The latest annual report released by the Norwegian government show that its Sovereign Wealth Fund (SWF) – also known as the Government Pension Fund Global (GPFG) – passed the NOK 5000bn mark for the first time.
This means that the value of Norway’s sovereign oil fund – the biggest national pension fund in the world – is NOK 5038bn (about $838.88bn)
The Fund is managed by Norges Bank Investment Management (NBIM) and Chief Executive Yngve Slyngstad said: “It’s been a good year.”
He added: “The real return was 14.3% in 2013. It’s significantly above our long-term goal of 4%. It has been 4% in the last 10years.
“The year’s results were driven by equity investments. Despite various sources of uncertainty in the global economy, stock markets made broad gains in 2013.”

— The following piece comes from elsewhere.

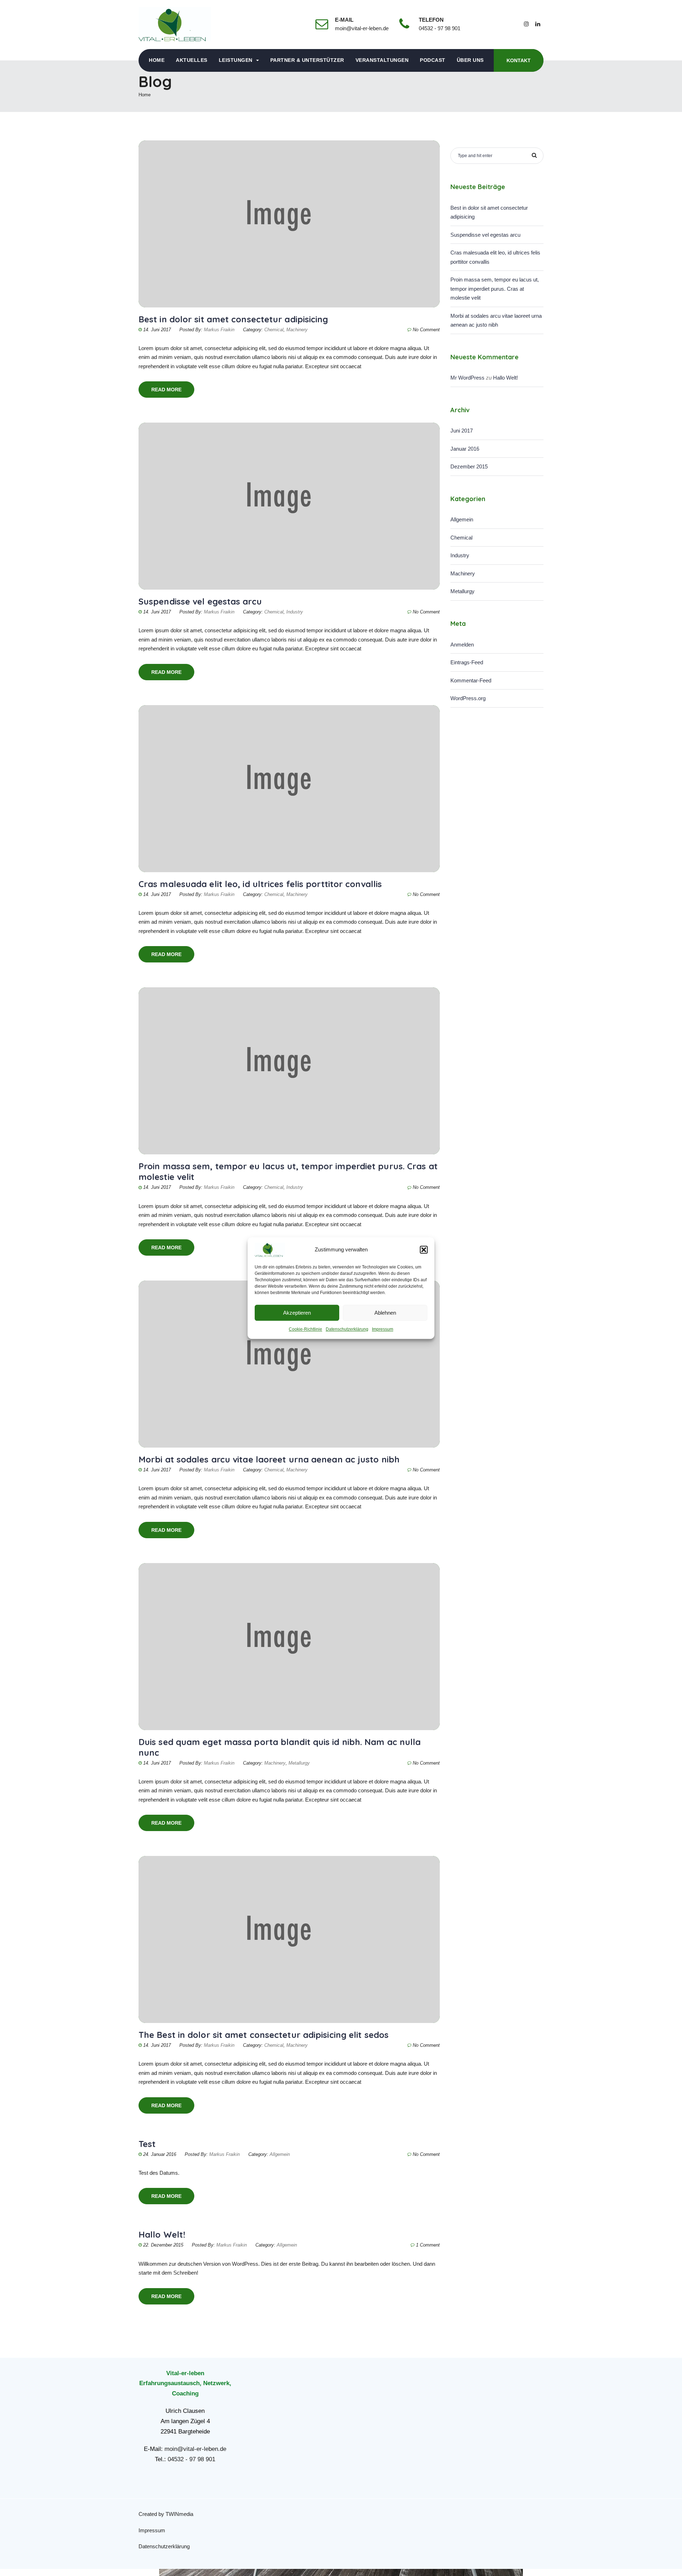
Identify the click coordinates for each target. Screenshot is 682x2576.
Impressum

“The fund’s market value grew by more than NOK 1,200 billion during the year to NOK 5,038 billion. The return for the year was NOK 692 billion, NOK 239 billion in new capital was transferred from the government, and a weaker krone increased the value of the fund in krone terms by NOK 291 billion.
“The fund made its first property purchases in the US in 2013. Investments in real estate will increase substantially in the coming years, and we have strengthened our organisation over the past year with this in mind.”
Equity investments returned 26.3%, fixed-income investments produced a zero return, and real estate investments returned 11.8%. The return was 1.0$ point higher than on the benchmark indices the fund is measured against.
The fund’s asset allocation was 61.7% equities, 37.3% fixed income and 1.0% real estate. In addition to its head office in Oslo, NBIM also has offices in London, New York, Shanghai and Singapore.
A staff of 370 people manage the Norwegian oil wealth – with a mission ‘to create returns for the Norwegian people and ensure that it is achieved in a responsible manner.’
* In its Independence White Paper published last year, the Scottish Government confirmed it would create a Scottish sovereign oil wealth fund under an SNP government.